Dataset records:

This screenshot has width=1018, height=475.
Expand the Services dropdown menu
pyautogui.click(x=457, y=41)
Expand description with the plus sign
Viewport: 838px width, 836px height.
---
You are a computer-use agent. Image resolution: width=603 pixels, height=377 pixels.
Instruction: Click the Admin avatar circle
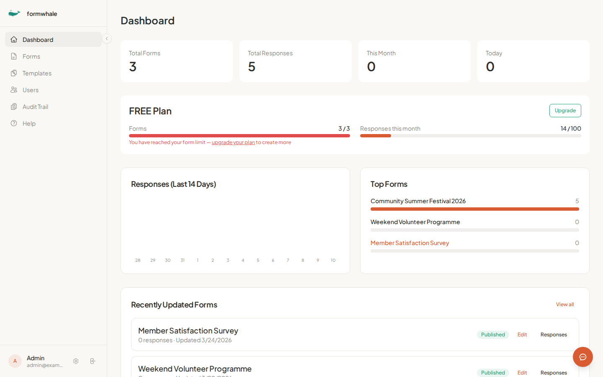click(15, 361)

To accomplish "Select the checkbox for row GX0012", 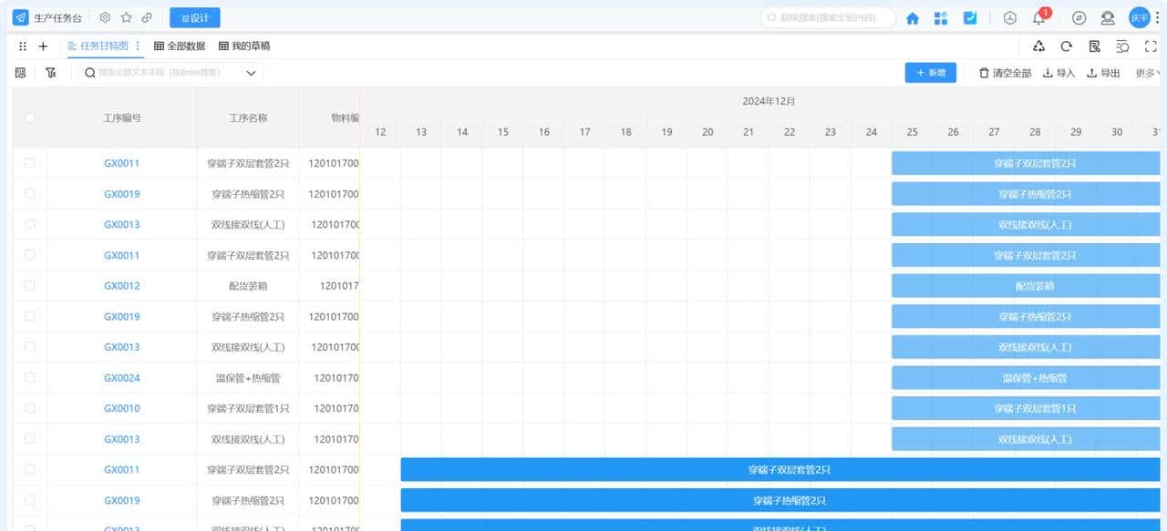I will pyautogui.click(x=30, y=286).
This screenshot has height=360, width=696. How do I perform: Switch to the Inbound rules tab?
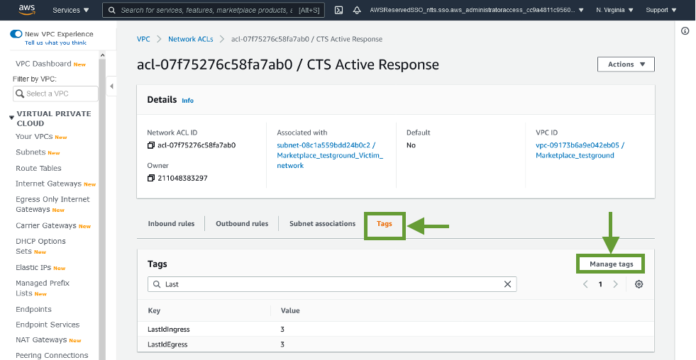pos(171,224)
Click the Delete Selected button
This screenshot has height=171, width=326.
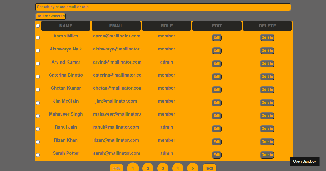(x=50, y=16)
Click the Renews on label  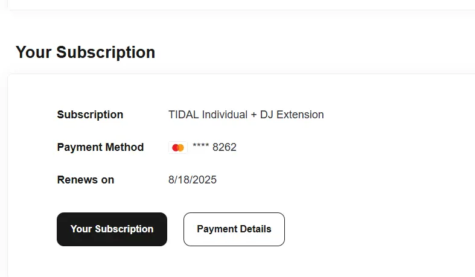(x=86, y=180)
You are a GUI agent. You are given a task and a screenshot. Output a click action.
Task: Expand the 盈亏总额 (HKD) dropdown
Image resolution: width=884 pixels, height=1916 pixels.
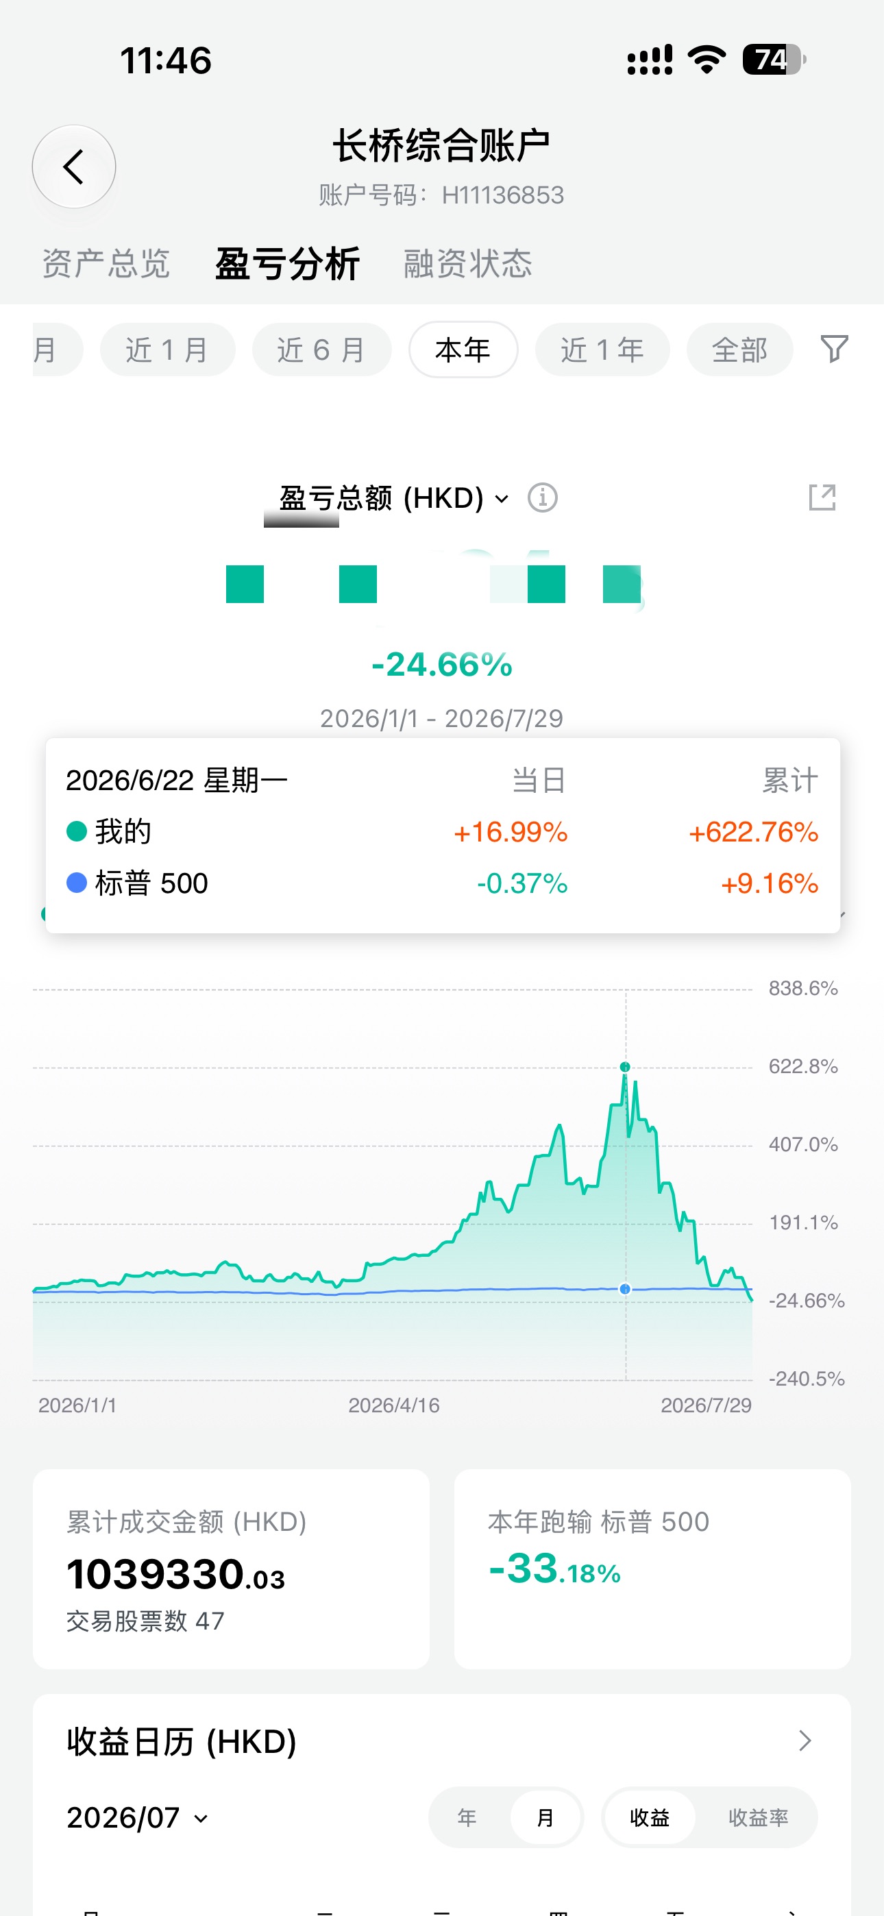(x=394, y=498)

Exercise prompt:
If a line in the material above contains the word "agent", it counts; give only the number of such lines.

Response to the task:
2